高次要素 — CAE用語解説

カテゴリ: 用語集 | 2026-01-15
CAE visualization for higher order element - technical simulation diagram

高次要素

🧑‍🎓

メッシュ設定で「2次要素を使え」ってよく言われるんですけど、1次要素と何が違うんですか?節点が増えるだけ?

定義

🧑‍🎓

高次要素の定義を教えてください。

🎓

2次以上の多項式の形状関数を持つ要素のことだ。例えば1次の四面体は4節点で要素内の変位は直線的にしか変化しないけど、2次なら10節点になって辺の中間にも節点が入り、放物線的な変位分布を表現できる。曲面のフィットも格段に良くなるよ。

🧑‍🎓

1次の四面体はあまりよくないって聞いたんですけど本当ですか?

🎓

1次四面体は「過度に硬い」挙動を示すことで有名で、特に曲げ問題で変位を過小評価しやすい。これはシェアロッキングと呼ばれる現象だ。

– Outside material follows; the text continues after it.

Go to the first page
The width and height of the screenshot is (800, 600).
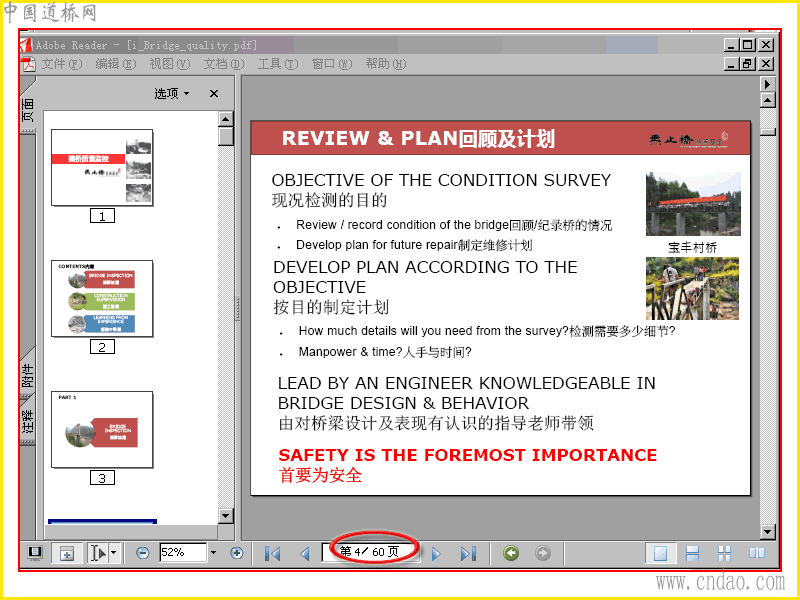pos(272,553)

だから構造解析で四面体を使うなら2次要素が事実上の必須条件になっている。六面体なら1次でもまだマシだけど、やはり2次が望ましいね。

メッシュ生成における役割

🧑‍🎓

2次要素にすると節点数が増えて計算が重くなりますよね?コストとのバランスはどう考えるんですか?

🎓

節点数は増えるけど、同じ精度を得るのに必要な要素数は1次より少なくて済む。つまり「粗いメッシュの2次要素」と「細かいメッシュの1次要素」を比べると、前者のほうが総自由度が小さくて精度も良いケースが多いんだ。

🧑‍🎓

え、トータルではむしろ軽くなることもあるんですか!

🎓

そう。ただし接触解析やクラッシュ解析のような強い非線形問題では、要素変形が大きいと2次要素の中間節点が反転するトラブルが起きやすい。そういう場合は1次要素+非適合モードで対処するのが現場では一般的だね。

関連用語

🧑‍🎓

高次要素に関連するキーワードを教えてください。

🎓

この5つは押さえておこう。

  • アスペクト比 ― 高次要素でも要素品質が悪いと精度が落ちる
  • スキューネス ― 要素の歪みが大きいとヤコビアンが負になるリスク
  • 形状関数 ― 要素の次数を決める数学的な基盤
  • p適応 ― メッシュを変えずに次数を自動で上げる高度な手法
  • 四面体要素 ― 自動メッシュ生成の主力。2次が事実上の標準
  • 🧑‍🎓

    1次四面体のロッキング問題、知らなかったです。構造解析は2次要素で行くようにします。

    🎓

    まずは片持ち梁のような単純モデルで1次と2次の結果を比較してみよう。ロッキングの影響を自分の目で確認するのが一番の勉強になるよ。